*** Opening DATA SUPPLIED ***

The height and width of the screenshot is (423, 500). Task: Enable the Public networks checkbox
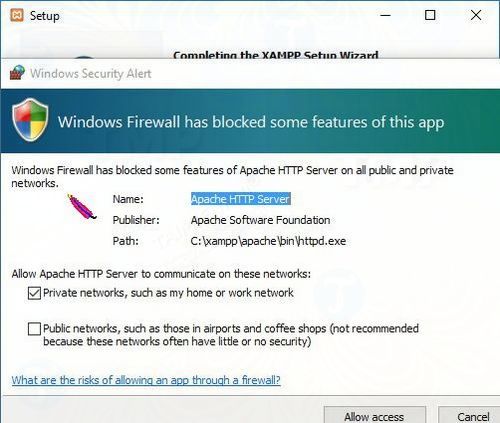pos(34,329)

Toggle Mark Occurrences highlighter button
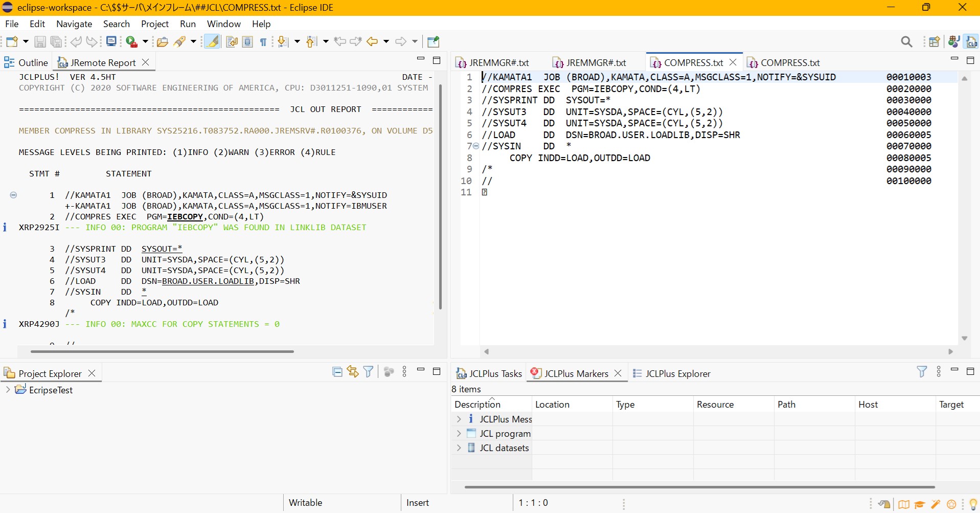212,42
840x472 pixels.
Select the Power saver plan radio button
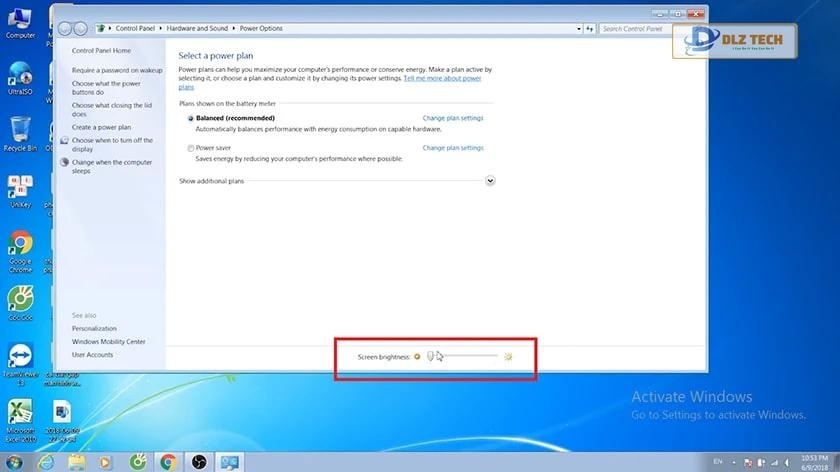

*** Closing DATA SUPPLIED ***

WORK ORDER: Set down every record exactly, without the pictures.

SOLUTION TO THIS PROBLEM:
The height and width of the screenshot is (423, 500). Task: Enable the Public networks checkbox
pos(34,329)

Toggle Mark Occurrences highlighter button
212,42
840x472 pixels.
Select the Power saver plan radio button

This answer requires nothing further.